Sampah menjadi permasalahan yang tidak ada
habisnya dalam kehidupan sehari-hari. Hal tersebut berakibat pada permasalah
sampah yang berkembang menjadi isu penting bagi hampir seluruh daerah
perkotaan. Hal ini disebabkan oleh jumlah produksi sampah yang berbanding lurus
dengan pertumbuhan penduduk. Banyak kegiatan yang dapat menambah gunungan
sampah, namun penanganan masih minim menjadi salah satu penyebab masalah
tersebut. Terutama di wilayah kota, pembuangan sampah berlokasi di sekitar pemukiman
warga, sehingga membatasi ruang gerak pemerintah dalam strategi pengelolaannya.
Kondisi itu menambah catatan permasalahan sampah.
Dilansir dari data Sistem Informasi
Pengelolaan Sampah Nasional (SIPSN) Kementerian Lingkungan Hidup dan Kehutanan
(KLHK) pada 2023 lalu, sampah tidak terkelola di Indonesia mencapai
6,388,400.26 ton. Data tersebut sudah termasuk atau terhitung dari 168
kabupaten/kota yang ada di Indonesia. Selain itu, SIPSN juga menyebut masih ada
19,321,897.86 ton timbulan sampah pada 2023. Walaupun data tersebut mengalami
penurunan dari tahun sebelumnya, penurunan masih belum dianggap sebagai
kemajuan besar, sebab belum sepenuhnya mengatasi masalah sampah di Indonesia.

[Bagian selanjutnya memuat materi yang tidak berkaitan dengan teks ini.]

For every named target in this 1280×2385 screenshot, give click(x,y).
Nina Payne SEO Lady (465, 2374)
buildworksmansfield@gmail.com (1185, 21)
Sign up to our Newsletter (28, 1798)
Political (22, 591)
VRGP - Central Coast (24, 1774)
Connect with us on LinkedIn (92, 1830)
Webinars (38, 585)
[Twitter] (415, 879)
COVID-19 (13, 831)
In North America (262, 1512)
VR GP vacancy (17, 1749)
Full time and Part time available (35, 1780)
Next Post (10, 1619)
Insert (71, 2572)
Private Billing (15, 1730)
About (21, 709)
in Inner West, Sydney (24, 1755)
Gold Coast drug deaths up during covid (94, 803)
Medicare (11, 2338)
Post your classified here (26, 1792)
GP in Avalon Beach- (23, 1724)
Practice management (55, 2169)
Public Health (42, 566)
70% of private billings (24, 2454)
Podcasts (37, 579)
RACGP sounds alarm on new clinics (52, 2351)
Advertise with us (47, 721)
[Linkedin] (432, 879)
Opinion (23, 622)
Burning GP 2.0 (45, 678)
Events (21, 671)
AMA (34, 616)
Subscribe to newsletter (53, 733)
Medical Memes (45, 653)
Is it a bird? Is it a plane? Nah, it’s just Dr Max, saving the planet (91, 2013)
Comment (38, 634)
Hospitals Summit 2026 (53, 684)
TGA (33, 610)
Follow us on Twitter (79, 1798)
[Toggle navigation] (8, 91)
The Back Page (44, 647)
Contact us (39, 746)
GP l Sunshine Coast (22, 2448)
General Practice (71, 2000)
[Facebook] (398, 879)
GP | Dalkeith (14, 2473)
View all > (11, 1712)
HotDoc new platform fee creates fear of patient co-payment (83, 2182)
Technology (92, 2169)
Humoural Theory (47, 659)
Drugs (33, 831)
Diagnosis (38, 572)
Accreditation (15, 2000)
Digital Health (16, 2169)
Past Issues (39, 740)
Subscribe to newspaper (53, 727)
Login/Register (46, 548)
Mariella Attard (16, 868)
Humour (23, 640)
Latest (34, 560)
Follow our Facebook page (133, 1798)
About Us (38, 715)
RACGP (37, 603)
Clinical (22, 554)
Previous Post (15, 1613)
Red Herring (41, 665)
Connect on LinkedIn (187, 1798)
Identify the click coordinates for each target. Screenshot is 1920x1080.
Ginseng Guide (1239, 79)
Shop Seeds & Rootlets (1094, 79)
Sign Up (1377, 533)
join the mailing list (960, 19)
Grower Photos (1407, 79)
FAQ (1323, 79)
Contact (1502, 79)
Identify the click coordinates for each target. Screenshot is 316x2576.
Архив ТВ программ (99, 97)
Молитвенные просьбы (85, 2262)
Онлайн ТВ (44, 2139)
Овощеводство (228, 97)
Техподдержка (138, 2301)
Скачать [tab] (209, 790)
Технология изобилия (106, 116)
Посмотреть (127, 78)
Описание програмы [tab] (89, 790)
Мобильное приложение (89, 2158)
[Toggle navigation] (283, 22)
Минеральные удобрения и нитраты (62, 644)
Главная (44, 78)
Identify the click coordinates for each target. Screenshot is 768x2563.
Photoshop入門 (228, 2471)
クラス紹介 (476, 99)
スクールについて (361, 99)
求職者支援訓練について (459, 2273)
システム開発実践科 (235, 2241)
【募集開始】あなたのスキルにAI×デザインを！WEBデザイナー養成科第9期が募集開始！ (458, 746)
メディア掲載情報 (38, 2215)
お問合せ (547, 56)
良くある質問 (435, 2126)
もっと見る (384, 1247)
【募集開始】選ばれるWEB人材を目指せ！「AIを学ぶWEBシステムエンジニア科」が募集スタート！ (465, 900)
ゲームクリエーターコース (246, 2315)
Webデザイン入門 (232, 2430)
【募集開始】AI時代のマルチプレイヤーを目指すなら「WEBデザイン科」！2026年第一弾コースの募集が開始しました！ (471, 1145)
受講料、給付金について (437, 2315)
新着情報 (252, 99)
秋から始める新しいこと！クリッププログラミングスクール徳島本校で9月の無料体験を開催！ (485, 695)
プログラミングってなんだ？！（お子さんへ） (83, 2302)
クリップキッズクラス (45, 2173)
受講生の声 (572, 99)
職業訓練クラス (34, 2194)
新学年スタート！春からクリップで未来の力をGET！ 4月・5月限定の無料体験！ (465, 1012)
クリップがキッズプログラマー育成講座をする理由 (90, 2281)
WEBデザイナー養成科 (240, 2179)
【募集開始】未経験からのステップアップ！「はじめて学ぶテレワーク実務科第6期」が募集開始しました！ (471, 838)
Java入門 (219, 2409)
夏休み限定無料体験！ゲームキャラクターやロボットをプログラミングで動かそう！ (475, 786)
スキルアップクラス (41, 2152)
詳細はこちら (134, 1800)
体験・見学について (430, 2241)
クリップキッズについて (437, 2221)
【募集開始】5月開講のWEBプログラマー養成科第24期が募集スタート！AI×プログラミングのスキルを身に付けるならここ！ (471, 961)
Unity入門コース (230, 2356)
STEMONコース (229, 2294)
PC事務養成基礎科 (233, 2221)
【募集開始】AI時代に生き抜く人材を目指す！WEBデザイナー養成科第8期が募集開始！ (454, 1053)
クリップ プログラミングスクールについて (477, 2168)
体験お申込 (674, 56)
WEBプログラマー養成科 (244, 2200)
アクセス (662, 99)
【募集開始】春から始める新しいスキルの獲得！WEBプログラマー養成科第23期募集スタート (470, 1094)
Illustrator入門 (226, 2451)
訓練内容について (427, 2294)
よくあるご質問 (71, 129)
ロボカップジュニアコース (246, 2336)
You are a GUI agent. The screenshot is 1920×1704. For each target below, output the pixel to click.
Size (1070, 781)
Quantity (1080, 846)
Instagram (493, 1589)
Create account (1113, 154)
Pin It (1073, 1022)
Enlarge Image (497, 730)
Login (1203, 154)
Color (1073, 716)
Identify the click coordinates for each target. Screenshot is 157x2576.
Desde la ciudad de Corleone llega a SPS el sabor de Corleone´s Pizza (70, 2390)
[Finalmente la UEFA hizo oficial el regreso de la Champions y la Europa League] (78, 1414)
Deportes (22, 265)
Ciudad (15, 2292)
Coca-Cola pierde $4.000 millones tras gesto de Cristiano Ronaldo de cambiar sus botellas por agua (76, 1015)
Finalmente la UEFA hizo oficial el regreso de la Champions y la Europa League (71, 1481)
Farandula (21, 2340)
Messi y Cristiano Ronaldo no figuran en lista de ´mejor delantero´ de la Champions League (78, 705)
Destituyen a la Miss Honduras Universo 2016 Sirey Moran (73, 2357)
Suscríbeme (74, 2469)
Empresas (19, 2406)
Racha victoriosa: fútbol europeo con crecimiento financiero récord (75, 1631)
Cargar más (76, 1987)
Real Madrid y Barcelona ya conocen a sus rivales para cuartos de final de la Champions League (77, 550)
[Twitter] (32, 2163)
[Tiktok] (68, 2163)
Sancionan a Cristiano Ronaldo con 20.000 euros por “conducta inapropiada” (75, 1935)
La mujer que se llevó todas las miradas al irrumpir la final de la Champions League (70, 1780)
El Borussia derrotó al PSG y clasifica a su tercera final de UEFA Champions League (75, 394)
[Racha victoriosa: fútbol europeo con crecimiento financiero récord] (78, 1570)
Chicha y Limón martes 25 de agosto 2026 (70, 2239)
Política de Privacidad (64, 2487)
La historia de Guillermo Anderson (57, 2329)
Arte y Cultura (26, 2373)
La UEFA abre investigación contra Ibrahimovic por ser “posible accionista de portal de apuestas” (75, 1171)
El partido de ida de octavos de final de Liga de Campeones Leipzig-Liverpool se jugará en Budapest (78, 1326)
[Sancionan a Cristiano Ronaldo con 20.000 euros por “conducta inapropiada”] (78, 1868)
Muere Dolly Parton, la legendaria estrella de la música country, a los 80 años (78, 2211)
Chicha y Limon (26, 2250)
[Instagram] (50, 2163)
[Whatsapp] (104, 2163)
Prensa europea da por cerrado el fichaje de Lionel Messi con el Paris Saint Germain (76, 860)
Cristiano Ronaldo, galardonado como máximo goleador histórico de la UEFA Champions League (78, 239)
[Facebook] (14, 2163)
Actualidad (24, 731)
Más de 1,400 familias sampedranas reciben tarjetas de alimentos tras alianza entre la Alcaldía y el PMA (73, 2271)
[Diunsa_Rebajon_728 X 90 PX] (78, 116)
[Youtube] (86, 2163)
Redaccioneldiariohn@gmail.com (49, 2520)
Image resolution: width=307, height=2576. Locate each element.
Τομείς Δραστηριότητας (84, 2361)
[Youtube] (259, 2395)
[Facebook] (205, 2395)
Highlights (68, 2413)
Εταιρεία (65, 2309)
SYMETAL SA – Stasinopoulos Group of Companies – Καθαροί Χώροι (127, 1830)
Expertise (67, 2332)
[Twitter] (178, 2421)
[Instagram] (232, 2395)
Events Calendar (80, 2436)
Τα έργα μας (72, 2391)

Salah satu wilayah di Indonesia yang masuk
dalam kriteria darurat sampah ialah Kota Magelang. Selain karena ketiadaan
program pengelolaan atau daur ulang yang digencarkan secara rutin oleh
pemerintah maupun kelompok-kelompok tertentu, permasalah sampah di Magelang
juga dipengaruhi oleh kapasitas Tempat Pembuangan Sampah Akhir (TPSA) yang
semakin berkurang. Kondisi tersebut tentu menandakan bahwa hingga kini, keberadaan
sampah di wilayah Kota Magelang masih menjadi permasalahan yang penangannya
belum teratasi. Sampah-sampah di Kota Magelang dan sekitarnya ini ditampung di
TPSA Banyuurip. TPSA Banyuurip merupakan tempat pemrosesan akhir sampah milik
Pemerintah Kota Magelang (Pemkot) yang terletak di Desa Banyuurip, Kecamatan
Tegalrejo, Kabupaten Magelang. TPSA
Banyuurip memiliki luas 6,8 hektar, berdiri sejak 1993, dan masih beroperasi hingga saat
ini pada pukul 07.00 - 14.00 WIB. TSPA tersebut menampung sampah dari kota dan
kabupaten yang menjadi bagian dari wilayah Magelang.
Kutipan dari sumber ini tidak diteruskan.